Stored records
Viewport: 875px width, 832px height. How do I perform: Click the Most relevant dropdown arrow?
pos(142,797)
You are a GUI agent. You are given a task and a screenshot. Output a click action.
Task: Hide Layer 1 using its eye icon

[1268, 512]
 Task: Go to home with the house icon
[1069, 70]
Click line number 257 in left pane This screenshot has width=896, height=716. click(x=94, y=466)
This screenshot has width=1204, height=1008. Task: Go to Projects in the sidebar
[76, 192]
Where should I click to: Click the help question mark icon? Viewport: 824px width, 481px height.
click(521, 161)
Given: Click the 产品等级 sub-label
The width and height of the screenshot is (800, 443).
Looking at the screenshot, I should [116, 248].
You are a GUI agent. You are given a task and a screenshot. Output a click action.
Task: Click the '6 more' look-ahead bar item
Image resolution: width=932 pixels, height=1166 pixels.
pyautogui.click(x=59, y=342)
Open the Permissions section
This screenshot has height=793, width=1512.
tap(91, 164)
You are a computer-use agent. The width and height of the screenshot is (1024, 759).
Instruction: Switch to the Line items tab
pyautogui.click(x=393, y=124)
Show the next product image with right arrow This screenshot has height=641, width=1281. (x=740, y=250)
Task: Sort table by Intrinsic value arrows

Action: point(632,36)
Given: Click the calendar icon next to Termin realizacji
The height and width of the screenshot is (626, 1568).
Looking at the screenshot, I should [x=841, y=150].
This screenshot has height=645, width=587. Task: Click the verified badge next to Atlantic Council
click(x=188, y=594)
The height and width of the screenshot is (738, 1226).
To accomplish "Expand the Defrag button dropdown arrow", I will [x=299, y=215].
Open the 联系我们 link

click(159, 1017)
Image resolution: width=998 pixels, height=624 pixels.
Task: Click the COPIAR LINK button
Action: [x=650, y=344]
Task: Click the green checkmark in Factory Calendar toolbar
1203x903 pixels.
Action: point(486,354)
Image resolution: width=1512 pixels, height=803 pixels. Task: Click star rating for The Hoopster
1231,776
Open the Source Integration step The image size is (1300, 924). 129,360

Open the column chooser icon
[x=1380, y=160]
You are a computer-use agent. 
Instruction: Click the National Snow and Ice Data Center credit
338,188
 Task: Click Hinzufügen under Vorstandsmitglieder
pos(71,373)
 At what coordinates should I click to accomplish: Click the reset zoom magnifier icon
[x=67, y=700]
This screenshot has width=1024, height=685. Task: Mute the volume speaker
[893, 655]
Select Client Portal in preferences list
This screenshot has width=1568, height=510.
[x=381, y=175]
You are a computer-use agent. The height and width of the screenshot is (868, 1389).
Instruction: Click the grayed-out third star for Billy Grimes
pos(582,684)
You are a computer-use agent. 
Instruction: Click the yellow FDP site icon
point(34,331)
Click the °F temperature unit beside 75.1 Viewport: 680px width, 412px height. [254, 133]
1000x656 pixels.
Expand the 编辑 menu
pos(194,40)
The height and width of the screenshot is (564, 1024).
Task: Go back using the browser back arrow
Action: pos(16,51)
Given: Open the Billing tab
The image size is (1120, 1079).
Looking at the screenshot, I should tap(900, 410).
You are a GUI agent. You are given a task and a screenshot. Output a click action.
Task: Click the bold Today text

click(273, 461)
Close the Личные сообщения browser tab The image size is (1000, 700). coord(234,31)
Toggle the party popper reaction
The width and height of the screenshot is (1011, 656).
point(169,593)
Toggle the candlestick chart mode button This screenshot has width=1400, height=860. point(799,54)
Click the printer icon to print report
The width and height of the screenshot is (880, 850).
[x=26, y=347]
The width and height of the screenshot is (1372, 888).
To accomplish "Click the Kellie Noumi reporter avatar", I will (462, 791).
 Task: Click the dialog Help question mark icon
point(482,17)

→ DESCRIPTION OF THE TASK
Set down all of the lines above again without any change.

→ TASK RESULT
Viewport: 875px width, 832px height. How do I perform: Click the Most relevant dropdown arrow?
pos(142,797)
You are a GUI agent. You are given a task and a screenshot. Output a click action.
Task: Hide Layer 1 using its eye icon

[1268, 512]
 Task: Go to home with the house icon
[1069, 70]
Click line number 257 in left pane This screenshot has width=896, height=716. click(x=94, y=466)
This screenshot has width=1204, height=1008. Task: Go to Projects in the sidebar
[76, 192]
Where should I click to: Click the help question mark icon? Viewport: 824px width, 481px height.
click(521, 161)
Given: Click the 产品等级 sub-label
The width and height of the screenshot is (800, 443).
Looking at the screenshot, I should [116, 248].
You are a GUI agent. You are given a task and a screenshot. Output a click action.
Task: Click the '6 more' look-ahead bar item
Image resolution: width=932 pixels, height=1166 pixels.
pyautogui.click(x=59, y=342)
Open the Permissions section
This screenshot has height=793, width=1512.
tap(91, 164)
You are a computer-use agent. The width and height of the screenshot is (1024, 759).
Instruction: Switch to the Line items tab
pyautogui.click(x=393, y=124)
Show the next product image with right arrow This screenshot has height=641, width=1281. (x=740, y=250)
Task: Sort table by Intrinsic value arrows

Action: point(632,36)
Given: Click the calendar icon next to Termin realizacji
The height and width of the screenshot is (626, 1568).
Looking at the screenshot, I should [x=841, y=150].
This screenshot has height=645, width=587. Task: Click the verified badge next to Atlantic Council
click(x=188, y=594)
The height and width of the screenshot is (738, 1226).
To accomplish "Expand the Defrag button dropdown arrow", I will [x=299, y=215].
Open the 联系我们 link

click(159, 1017)
Image resolution: width=998 pixels, height=624 pixels.
Task: Click the COPIAR LINK button
Action: [x=650, y=344]
Task: Click the green checkmark in Factory Calendar toolbar
1203x903 pixels.
Action: point(486,354)
Image resolution: width=1512 pixels, height=803 pixels. Task: Click star rating for The Hoopster
1231,776
Open the Source Integration step The image size is (1300, 924). 129,360

Open the column chooser icon
[x=1380, y=160]
You are a computer-use agent. 
Instruction: Click the National Snow and Ice Data Center credit
338,188
 Task: Click Hinzufügen under Vorstandsmitglieder
pos(71,373)
 At what coordinates should I click to accomplish: Click the reset zoom magnifier icon
[x=67, y=700]
This screenshot has width=1024, height=685. Task: Mute the volume speaker
[893, 655]
Select Client Portal in preferences list
This screenshot has width=1568, height=510.
[x=381, y=175]
You are a computer-use agent. The height and width of the screenshot is (868, 1389).
Instruction: Click the grayed-out third star for Billy Grimes
pos(582,684)
You are a computer-use agent. 
Instruction: Click the yellow FDP site icon
point(34,331)
Click the °F temperature unit beside 75.1 Viewport: 680px width, 412px height. [254, 133]
1000x656 pixels.
Expand the 编辑 menu
pos(194,40)
The height and width of the screenshot is (564, 1024).
Task: Go back using the browser back arrow
Action: pos(16,51)
Given: Open the Billing tab
The image size is (1120, 1079).
Looking at the screenshot, I should tap(900, 410).
You are a GUI agent. You are given a task and a screenshot. Output a click action.
Task: Click the bold Today text

click(273, 461)
Close the Личные сообщения browser tab The image size is (1000, 700). coord(234,31)
Toggle the party popper reaction
The width and height of the screenshot is (1011, 656).
point(169,593)
Toggle the candlestick chart mode button This screenshot has width=1400, height=860. point(799,54)
Click the printer icon to print report
The width and height of the screenshot is (880, 850).
[x=26, y=347]
The width and height of the screenshot is (1372, 888).
To accomplish "Click the Kellie Noumi reporter avatar", I will (462, 791).
 Task: Click the dialog Help question mark icon
point(482,17)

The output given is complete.